* WHAT IS NEEDED *
Starting at the line with "Identify the click" and going on through the line with "続きを読む (46, 1491)", reproduce each line in the records below exactly and nothing more.

* EXCERPTED DATA *

........

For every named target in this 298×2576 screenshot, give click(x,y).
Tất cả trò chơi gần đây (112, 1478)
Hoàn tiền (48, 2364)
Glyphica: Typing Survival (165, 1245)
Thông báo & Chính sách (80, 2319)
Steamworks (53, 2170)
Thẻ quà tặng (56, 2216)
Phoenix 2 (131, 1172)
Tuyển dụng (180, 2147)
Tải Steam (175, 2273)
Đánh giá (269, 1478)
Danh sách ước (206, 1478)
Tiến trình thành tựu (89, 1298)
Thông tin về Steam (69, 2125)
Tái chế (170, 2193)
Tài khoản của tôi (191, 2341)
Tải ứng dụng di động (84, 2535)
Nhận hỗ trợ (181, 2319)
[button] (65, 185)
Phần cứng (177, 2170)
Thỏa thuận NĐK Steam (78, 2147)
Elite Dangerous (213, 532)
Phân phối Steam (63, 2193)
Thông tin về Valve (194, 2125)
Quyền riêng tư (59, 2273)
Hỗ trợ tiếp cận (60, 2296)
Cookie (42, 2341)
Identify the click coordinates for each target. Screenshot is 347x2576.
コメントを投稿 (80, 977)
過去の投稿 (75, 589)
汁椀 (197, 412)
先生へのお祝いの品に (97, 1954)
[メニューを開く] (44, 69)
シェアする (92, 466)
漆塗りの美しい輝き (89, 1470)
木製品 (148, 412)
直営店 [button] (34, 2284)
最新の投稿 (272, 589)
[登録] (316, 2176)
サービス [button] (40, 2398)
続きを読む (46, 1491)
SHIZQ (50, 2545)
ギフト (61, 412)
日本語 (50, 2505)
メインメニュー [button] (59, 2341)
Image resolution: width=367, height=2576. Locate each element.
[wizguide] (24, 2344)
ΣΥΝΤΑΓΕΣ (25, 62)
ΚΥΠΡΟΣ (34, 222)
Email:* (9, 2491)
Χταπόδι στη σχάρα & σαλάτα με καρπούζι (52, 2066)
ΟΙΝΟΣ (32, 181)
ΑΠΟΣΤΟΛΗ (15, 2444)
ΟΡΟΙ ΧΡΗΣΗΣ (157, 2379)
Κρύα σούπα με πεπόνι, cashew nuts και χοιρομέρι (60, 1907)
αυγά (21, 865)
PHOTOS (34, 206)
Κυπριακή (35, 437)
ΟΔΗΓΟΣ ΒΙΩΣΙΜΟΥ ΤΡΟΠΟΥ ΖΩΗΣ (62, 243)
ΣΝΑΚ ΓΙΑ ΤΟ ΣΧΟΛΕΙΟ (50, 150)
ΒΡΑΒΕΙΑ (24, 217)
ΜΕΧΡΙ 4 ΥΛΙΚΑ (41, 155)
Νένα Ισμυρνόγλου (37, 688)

........

* ANSWER BOX *
Identify the click coordinates for each target. Screenshot is 347x2576.
コメントを投稿 (80, 977)
過去の投稿 (75, 589)
汁椀 (197, 412)
先生へのお祝いの品に (97, 1954)
[メニューを開く] (44, 69)
シェアする (92, 466)
漆塗りの美しい輝き (89, 1470)
木製品 (148, 412)
直営店 [button] (34, 2284)
最新の投稿 (272, 589)
[登録] (316, 2176)
サービス [button] (40, 2398)
続きを読む (46, 1491)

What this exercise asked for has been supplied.